*YOUR INSTRUCTIONS:*
Each entry should be duplicated exactly, with no line missing.
::: EXERCISE INPUT
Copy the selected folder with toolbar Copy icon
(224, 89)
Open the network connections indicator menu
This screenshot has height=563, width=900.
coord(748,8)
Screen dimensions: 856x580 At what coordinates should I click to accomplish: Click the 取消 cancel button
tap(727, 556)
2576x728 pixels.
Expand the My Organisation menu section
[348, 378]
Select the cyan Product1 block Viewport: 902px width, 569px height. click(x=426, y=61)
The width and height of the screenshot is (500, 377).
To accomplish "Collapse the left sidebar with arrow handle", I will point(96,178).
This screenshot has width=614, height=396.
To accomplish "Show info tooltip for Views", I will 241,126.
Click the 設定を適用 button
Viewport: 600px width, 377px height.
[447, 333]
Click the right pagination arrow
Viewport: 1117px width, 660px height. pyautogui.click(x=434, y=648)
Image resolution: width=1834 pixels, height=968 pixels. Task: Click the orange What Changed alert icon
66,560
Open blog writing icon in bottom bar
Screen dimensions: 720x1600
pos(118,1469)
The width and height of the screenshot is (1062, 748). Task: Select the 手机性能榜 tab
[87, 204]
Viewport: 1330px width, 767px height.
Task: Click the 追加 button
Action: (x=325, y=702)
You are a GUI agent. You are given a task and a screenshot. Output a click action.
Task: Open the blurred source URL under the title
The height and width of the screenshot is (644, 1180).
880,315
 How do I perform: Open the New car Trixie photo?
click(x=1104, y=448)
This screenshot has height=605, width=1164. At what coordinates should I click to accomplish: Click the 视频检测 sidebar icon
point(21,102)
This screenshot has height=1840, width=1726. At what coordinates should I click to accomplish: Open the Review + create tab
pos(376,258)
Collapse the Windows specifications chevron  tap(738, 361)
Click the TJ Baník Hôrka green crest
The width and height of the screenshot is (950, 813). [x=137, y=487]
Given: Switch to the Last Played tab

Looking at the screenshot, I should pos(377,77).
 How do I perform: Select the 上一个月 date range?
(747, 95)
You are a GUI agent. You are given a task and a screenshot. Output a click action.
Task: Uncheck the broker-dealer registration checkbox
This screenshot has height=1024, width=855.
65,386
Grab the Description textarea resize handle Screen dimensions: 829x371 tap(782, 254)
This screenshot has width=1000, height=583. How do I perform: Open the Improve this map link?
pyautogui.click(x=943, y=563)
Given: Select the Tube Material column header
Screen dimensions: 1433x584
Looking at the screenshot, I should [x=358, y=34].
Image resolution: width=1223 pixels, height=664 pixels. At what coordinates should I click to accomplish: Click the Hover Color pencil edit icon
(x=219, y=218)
::::::
*EXPECTED OUTPUT:*
Copy the selected folder with toolbar Copy icon
(224, 89)
Open the network connections indicator menu
This screenshot has height=563, width=900.
coord(748,8)
Screen dimensions: 856x580 At what coordinates should I click to accomplish: Click the 取消 cancel button
tap(727, 556)
2576x728 pixels.
Expand the My Organisation menu section
[348, 378]
Select the cyan Product1 block Viewport: 902px width, 569px height. click(x=426, y=61)
The width and height of the screenshot is (500, 377).
To accomplish "Collapse the left sidebar with arrow handle", I will point(96,178).
This screenshot has width=614, height=396.
To accomplish "Show info tooltip for Views", I will 241,126.
Click the 設定を適用 button
Viewport: 600px width, 377px height.
[447, 333]
Click the right pagination arrow
Viewport: 1117px width, 660px height. pyautogui.click(x=434, y=648)
Image resolution: width=1834 pixels, height=968 pixels. Task: Click the orange What Changed alert icon
66,560
Open blog writing icon in bottom bar
Screen dimensions: 720x1600
pos(118,1469)
The width and height of the screenshot is (1062, 748). Task: Select the 手机性能榜 tab
[87, 204]
Viewport: 1330px width, 767px height.
Task: Click the 追加 button
Action: (x=325, y=702)
You are a GUI agent. You are given a task and a screenshot. Output a click action.
Task: Open the blurred source URL under the title
The height and width of the screenshot is (644, 1180).
880,315
 How do I perform: Open the New car Trixie photo?
click(x=1104, y=448)
This screenshot has height=605, width=1164. At what coordinates should I click to accomplish: Click the 视频检测 sidebar icon
point(21,102)
This screenshot has height=1840, width=1726. At what coordinates should I click to accomplish: Open the Review + create tab
pos(376,258)
Collapse the Windows specifications chevron  tap(738, 361)
Click the TJ Baník Hôrka green crest
The width and height of the screenshot is (950, 813). [x=137, y=487]
Given: Switch to the Last Played tab

Looking at the screenshot, I should pos(377,77).
 How do I perform: Select the 上一个月 date range?
(747, 95)
You are a GUI agent. You are given a task and a screenshot. Output a click action.
Task: Uncheck the broker-dealer registration checkbox
This screenshot has height=1024, width=855.
65,386
Grab the Description textarea resize handle Screen dimensions: 829x371 tap(782, 254)
This screenshot has width=1000, height=583. How do I perform: Open the Improve this map link?
pyautogui.click(x=943, y=563)
Given: Select the Tube Material column header
Screen dimensions: 1433x584
Looking at the screenshot, I should [x=358, y=34].
Image resolution: width=1223 pixels, height=664 pixels. At what coordinates should I click to accomplish: Click the Hover Color pencil edit icon
(x=219, y=218)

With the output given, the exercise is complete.